**PROBLEM TO WORK ON:**
Copy out the lines from the one containing "Open Chamados in the sidebar" through the one containing "pyautogui.click(x=23, y=640)", keeping every request. Add -71 to each coordinate in their answers.

**RECORDS TO PROCESS:**
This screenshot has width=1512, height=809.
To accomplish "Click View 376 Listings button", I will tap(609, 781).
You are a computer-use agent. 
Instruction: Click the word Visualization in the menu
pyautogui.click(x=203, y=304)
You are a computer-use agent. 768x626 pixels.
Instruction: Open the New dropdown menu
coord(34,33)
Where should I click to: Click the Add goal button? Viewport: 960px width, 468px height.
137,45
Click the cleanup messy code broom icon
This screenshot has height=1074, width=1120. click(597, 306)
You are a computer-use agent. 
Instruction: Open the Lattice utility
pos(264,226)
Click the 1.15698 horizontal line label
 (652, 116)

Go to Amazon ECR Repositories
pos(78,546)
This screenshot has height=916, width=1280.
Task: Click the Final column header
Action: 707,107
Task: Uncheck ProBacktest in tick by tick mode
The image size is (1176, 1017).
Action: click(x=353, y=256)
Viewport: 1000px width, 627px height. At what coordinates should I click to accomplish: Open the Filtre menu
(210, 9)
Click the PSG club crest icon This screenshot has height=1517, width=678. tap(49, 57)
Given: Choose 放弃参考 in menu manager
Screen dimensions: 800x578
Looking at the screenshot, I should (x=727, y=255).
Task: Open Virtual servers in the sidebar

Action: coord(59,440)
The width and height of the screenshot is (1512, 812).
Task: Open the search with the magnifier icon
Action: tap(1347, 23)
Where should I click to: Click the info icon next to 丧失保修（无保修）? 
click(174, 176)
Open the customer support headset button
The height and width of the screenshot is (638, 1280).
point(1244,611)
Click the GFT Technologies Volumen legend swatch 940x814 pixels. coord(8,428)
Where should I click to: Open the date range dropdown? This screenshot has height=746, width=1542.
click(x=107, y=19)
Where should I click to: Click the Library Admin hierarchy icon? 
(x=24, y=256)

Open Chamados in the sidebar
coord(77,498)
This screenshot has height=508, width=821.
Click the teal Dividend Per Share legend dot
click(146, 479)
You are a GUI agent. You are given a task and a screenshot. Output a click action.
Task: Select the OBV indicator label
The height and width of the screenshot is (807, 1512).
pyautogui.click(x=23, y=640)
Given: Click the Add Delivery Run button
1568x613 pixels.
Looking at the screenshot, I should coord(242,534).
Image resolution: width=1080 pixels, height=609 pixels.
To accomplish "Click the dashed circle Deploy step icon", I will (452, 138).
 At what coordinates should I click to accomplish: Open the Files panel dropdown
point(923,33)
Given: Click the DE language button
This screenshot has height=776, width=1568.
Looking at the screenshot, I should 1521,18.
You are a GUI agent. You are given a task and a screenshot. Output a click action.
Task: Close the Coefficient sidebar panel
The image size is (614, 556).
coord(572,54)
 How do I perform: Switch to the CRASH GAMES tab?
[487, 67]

**OUTPUT FOR THIS TASK:**
Open Chamados in the sidebar
coord(6,427)
This screenshot has height=508, width=821.
Click the teal Dividend Per Share legend dot
click(75, 408)
You are a GUI agent. You are given a task and a screenshot. Output a click action.
Task: Select the OBV indicator label
The height and width of the screenshot is (807, 1512).
pyautogui.click(x=-48, y=569)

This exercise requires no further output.